カズヤの反応を目にしてからすぐ「いこう」と顎をしゃくって、近くの公園へ移動。二人でベンチに座り「俺はこういう家庭で育ったから」と説得開始。

「何人かいる恋人が、毎日、家にくる。で、俺が帰る時間帯に、母親はよろしくやっている。たまに夜中までやっていて、俺はこの公園のトイレで一晩過ごしたこともある。

お前の家族が、こんなことするなんて想像できないだろ?」

うつむいて「想像できない」と弱弱しく応じたと思いきや、顔を上げて「想像して家族を侮辱したくない」と向けてきた澄んだ瞳。

「お前も、お母さんの行いを悪いほうに捉えてはいけないよ。お母さんにもきっと事情があるんだ。かわいそうに・・・」

息を飲んだ俺は、たまらず目元を手でおおい、うな垂れた。

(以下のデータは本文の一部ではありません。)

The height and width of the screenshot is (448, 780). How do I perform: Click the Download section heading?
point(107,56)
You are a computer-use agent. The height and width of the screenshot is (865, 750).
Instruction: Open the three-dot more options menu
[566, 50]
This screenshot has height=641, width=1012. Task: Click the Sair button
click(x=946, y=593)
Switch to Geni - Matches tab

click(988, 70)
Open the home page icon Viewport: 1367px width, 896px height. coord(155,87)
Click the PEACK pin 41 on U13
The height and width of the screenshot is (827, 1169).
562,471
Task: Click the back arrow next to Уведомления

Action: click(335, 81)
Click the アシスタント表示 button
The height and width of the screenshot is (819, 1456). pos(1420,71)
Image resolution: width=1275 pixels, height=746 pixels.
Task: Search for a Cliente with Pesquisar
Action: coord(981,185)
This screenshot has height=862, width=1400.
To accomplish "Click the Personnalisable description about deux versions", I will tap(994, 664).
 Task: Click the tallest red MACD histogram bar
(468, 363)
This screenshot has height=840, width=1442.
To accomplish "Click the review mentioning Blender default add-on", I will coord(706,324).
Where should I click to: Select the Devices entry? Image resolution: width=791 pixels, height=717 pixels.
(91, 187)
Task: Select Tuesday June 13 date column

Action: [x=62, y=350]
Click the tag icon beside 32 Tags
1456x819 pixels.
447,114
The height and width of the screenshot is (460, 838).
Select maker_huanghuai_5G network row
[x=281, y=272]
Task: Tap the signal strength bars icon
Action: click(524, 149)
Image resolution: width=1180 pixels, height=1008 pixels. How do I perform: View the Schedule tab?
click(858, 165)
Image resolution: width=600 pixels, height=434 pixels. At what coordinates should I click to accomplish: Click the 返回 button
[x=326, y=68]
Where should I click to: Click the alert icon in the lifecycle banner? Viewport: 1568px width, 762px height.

ありがたきお言葉に胸打たれて、泣いているものと思ってだろう。

肩を抱いて自分に寄りかかせ「親は俺たちを生んでくれた尊い存在だからな」と囁いてきたのに、こらえきれずに「ぶふぅっ」と。手をどかし、目を細めてにんまりとすれば、さすがのカズヤもぎょっとし、上体を退ける。気をよくして、片方の口端を吊りあげ「あらためて分かった」と宣告を。

「俺、お前のこと死んでもスキにならねーよ」

「想像できない」と潔く降参すれば、まだ望みはあったものを。

家族が自分を虐めるのを、想像するのさえ侮辱だと云いきれるカズヤは、とんだ果報者だ。とはいえ、子は親を選べない。いってしまえば、カズヤは運がよかっただけ。

家族に愛されるのはカズヤの手柄でないし、家族に愛されないのは俺の責任でない。そのくせドヤ顔で俺を責める善人の皮をかぶった善人を、死んでも許してはいけないように思えた。